## Exercise details
In the entries, find all lines that hold the word "agent" and copy them.

## Items from a dataset
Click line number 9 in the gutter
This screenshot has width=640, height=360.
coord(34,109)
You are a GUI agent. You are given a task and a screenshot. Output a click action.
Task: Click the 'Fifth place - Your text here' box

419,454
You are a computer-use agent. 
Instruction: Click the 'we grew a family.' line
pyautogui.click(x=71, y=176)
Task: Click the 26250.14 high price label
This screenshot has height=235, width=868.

==

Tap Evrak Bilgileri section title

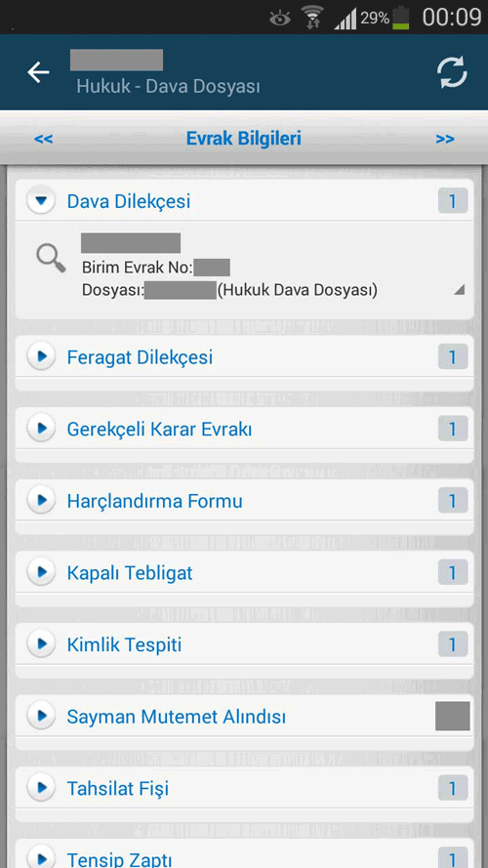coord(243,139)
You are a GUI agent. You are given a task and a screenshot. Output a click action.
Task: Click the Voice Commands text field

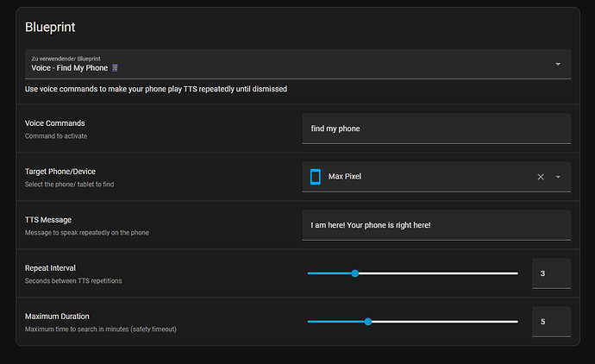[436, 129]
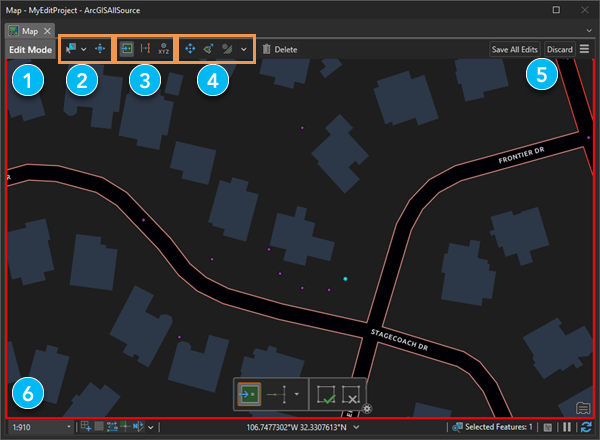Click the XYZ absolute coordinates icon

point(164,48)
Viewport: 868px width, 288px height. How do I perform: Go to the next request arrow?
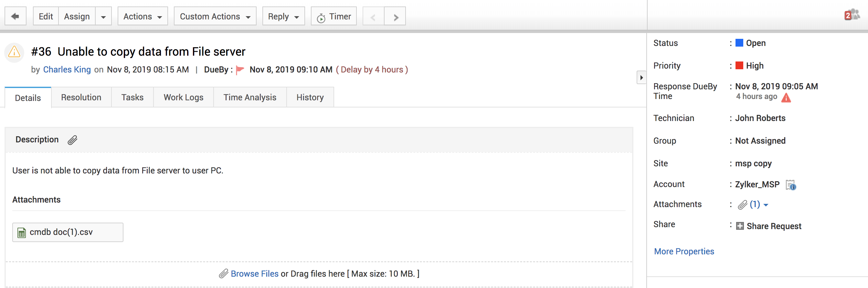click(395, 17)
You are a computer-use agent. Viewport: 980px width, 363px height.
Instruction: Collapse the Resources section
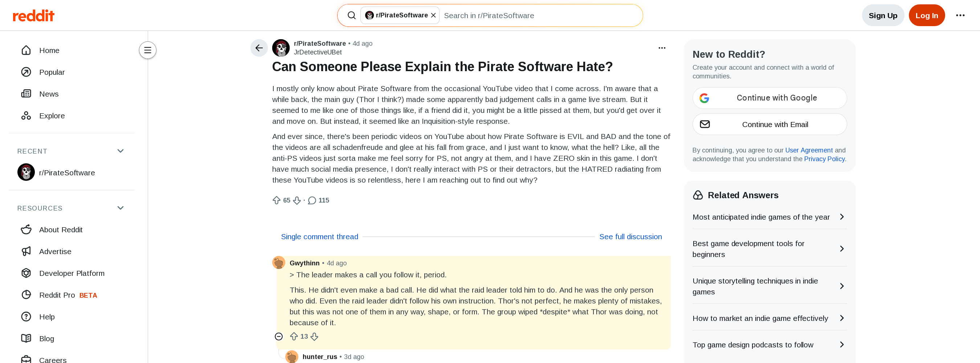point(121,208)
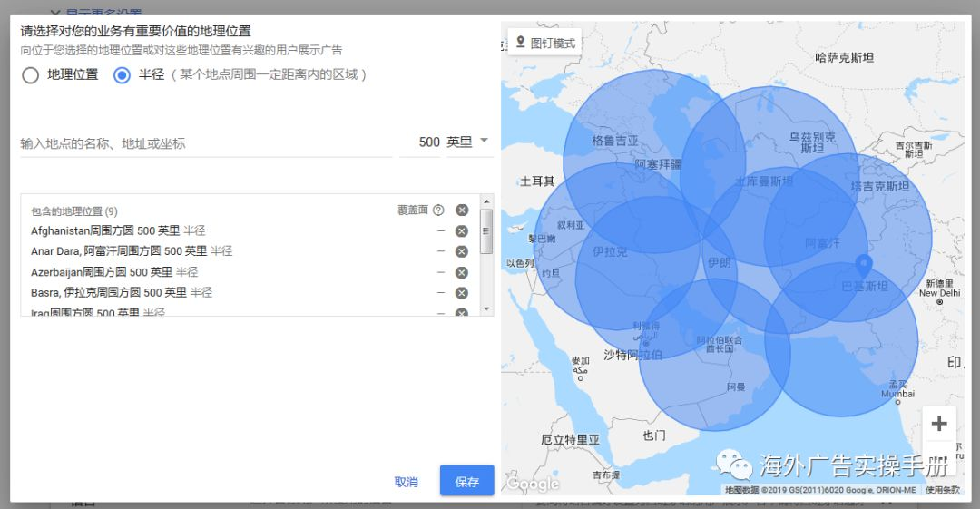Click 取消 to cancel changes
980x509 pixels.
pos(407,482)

---

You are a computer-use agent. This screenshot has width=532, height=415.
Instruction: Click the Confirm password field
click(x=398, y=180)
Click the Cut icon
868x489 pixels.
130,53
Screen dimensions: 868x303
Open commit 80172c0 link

## Finished exercise
You are a GUI agent. You are given a task and a screenshot. Output a click action.
You are a computer-use agent. 
You are a GUI agent. You are given a task and a screenshot. Output a click action.
You are a computer-use agent. Viewport: 980px width, 363px height.
You are a computer-use agent. This screenshot has width=532, height=415.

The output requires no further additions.